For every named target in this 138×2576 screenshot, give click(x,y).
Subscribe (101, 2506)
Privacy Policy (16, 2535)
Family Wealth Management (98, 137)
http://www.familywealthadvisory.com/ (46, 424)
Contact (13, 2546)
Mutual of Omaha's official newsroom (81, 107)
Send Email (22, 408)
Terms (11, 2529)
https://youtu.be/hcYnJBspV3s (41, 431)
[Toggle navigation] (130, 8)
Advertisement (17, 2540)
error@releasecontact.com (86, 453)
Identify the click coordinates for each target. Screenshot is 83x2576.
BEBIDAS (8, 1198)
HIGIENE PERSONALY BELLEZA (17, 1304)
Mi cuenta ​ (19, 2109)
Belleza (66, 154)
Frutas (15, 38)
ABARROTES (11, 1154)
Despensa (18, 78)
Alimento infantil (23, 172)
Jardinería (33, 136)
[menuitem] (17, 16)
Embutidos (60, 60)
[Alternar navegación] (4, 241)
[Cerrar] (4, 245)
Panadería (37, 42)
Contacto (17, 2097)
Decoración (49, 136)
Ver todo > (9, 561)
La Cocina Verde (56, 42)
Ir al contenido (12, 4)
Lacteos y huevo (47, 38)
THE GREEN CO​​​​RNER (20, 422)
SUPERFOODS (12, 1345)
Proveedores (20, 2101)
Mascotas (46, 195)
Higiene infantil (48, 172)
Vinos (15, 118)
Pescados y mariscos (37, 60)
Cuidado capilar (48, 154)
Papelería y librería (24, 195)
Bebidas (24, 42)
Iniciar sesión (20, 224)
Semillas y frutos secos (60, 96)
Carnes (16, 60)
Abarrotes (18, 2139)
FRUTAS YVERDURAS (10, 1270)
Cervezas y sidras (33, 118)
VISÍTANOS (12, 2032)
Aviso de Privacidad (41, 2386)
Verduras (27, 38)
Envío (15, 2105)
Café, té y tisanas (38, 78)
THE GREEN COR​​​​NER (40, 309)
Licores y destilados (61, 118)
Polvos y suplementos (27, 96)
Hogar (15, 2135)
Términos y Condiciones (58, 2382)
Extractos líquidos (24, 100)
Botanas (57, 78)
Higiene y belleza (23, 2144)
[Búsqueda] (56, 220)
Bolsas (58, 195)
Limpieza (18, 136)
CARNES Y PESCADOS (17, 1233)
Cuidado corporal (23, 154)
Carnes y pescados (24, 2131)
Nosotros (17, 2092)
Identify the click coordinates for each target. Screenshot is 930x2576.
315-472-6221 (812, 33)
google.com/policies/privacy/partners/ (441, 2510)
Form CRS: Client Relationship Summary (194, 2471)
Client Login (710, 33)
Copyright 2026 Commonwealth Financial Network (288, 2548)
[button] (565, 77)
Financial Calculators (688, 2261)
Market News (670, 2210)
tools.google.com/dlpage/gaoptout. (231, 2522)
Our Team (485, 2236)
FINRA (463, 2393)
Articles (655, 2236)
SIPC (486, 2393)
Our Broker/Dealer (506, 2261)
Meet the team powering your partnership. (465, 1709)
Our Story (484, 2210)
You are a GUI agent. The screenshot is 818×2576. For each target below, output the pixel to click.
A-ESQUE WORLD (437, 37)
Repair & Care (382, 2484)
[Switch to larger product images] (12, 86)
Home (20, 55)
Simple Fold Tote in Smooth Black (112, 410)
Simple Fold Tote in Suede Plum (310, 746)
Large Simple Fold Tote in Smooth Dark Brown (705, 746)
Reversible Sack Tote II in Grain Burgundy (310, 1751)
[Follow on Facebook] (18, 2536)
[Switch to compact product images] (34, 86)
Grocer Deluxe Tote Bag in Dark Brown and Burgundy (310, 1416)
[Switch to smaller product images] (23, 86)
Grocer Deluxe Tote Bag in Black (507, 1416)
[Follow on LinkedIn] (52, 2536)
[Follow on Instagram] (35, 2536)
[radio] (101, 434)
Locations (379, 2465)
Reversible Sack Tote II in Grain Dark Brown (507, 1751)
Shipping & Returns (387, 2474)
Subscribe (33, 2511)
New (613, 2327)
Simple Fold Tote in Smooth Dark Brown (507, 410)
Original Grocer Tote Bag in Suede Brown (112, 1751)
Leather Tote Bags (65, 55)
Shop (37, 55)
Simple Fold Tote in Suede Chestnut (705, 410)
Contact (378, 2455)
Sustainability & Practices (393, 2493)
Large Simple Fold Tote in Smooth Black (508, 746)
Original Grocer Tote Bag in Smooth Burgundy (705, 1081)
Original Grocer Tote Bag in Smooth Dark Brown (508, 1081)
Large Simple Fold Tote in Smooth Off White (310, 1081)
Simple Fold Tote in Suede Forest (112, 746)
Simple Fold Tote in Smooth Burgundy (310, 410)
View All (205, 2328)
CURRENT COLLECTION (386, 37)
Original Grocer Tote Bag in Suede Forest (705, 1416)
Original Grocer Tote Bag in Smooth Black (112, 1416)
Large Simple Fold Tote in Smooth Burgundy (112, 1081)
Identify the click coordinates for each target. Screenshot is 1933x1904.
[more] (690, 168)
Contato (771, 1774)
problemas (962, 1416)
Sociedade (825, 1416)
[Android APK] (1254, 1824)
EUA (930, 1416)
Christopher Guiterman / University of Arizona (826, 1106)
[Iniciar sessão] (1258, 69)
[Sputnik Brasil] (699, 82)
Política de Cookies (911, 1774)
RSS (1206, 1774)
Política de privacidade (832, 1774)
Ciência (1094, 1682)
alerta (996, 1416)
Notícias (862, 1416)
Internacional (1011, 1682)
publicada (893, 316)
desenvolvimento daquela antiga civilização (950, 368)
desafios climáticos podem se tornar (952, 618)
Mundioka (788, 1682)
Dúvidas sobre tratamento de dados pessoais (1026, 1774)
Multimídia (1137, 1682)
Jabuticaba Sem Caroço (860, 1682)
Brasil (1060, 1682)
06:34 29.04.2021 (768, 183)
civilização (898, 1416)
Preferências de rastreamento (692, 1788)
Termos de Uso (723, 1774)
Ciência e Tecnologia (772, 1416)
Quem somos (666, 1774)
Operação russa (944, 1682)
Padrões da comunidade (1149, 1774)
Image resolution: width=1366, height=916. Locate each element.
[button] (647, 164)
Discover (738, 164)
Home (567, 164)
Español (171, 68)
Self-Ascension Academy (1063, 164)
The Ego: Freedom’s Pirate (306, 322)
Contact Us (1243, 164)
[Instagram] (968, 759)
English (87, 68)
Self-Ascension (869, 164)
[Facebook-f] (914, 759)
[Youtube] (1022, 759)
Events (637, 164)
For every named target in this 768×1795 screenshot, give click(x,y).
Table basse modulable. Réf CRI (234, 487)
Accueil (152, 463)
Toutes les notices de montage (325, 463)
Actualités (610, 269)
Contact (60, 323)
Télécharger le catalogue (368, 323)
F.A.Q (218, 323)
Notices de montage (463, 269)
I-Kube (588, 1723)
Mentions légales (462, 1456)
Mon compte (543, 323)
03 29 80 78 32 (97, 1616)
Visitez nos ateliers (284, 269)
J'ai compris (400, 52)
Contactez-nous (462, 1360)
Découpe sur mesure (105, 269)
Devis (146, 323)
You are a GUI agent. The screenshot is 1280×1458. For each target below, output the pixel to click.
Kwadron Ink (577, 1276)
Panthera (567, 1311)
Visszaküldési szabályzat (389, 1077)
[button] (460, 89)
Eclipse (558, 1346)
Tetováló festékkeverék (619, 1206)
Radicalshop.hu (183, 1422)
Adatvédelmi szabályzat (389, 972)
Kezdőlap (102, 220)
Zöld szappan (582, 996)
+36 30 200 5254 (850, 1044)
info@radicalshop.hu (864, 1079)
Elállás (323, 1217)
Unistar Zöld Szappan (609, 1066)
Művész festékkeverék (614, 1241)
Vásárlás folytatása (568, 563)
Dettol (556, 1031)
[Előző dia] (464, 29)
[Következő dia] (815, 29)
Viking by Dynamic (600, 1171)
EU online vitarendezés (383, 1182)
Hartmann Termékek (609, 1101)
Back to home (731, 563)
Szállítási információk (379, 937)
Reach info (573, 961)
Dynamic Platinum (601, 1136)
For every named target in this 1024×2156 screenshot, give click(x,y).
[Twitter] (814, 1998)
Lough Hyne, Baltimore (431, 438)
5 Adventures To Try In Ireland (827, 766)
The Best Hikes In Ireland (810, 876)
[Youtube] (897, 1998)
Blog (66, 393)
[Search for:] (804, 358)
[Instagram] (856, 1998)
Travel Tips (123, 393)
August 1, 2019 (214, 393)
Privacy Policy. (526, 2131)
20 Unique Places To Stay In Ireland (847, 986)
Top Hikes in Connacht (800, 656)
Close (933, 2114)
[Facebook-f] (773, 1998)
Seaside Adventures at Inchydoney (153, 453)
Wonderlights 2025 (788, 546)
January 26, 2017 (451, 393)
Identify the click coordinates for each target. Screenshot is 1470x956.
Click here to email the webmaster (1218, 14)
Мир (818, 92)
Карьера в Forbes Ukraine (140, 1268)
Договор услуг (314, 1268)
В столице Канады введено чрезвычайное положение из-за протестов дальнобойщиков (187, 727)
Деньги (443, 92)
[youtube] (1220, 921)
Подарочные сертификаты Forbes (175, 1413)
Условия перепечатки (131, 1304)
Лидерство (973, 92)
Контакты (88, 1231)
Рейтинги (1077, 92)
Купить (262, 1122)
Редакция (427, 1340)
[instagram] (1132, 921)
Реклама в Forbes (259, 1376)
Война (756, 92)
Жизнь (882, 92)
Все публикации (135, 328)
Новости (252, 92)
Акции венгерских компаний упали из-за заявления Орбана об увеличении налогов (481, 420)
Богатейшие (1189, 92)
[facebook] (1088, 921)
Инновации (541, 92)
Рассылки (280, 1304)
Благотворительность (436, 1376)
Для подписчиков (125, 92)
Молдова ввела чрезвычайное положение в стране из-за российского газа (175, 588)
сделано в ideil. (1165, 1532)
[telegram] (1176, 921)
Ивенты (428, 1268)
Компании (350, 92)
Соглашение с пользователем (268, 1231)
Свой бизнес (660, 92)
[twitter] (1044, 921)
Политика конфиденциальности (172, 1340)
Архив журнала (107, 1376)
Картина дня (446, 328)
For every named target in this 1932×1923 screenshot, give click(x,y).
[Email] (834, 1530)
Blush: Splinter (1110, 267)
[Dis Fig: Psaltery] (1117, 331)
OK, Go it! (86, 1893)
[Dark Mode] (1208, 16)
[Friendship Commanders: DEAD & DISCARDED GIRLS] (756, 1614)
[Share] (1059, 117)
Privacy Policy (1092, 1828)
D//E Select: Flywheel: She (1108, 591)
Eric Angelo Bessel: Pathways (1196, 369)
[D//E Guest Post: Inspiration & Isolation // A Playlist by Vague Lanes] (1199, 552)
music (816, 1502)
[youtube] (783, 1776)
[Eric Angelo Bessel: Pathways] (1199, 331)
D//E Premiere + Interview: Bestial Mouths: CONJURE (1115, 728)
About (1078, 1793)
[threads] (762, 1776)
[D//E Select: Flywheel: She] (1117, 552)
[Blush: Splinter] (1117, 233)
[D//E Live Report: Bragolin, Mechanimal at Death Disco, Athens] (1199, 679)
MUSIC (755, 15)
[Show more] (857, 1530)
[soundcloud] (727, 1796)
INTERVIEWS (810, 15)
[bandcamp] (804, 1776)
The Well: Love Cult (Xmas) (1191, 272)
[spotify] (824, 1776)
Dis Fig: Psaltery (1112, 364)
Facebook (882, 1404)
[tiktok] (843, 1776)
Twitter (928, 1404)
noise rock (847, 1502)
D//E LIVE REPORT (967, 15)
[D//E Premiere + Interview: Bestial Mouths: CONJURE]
________________________________________
### Directions
Repeat exactly the lines of the listing above, from the one with "[Android APK] (1254, 1824)" down to the one with "Brasil (1060, 1682)"; both of those lines belong in the range.

### Answer to the problem
[Android APK] (1254, 1824)
EUA (930, 1416)
Christopher Guiterman / University of Arizona (826, 1106)
[Iniciar sessão] (1258, 69)
[Sputnik Brasil] (699, 82)
Política de Cookies (911, 1774)
RSS (1206, 1774)
Política de privacidade (832, 1774)
Ciência (1094, 1682)
alerta (996, 1416)
Notícias (862, 1416)
Internacional (1011, 1682)
publicada (893, 316)
desenvolvimento daquela antiga civilização (950, 368)
desafios climáticos podem se tornar (952, 618)
Mundioka (788, 1682)
Dúvidas sobre tratamento de dados pessoais (1026, 1774)
Multimídia (1137, 1682)
Jabuticaba Sem Caroço (860, 1682)
Brasil (1060, 1682)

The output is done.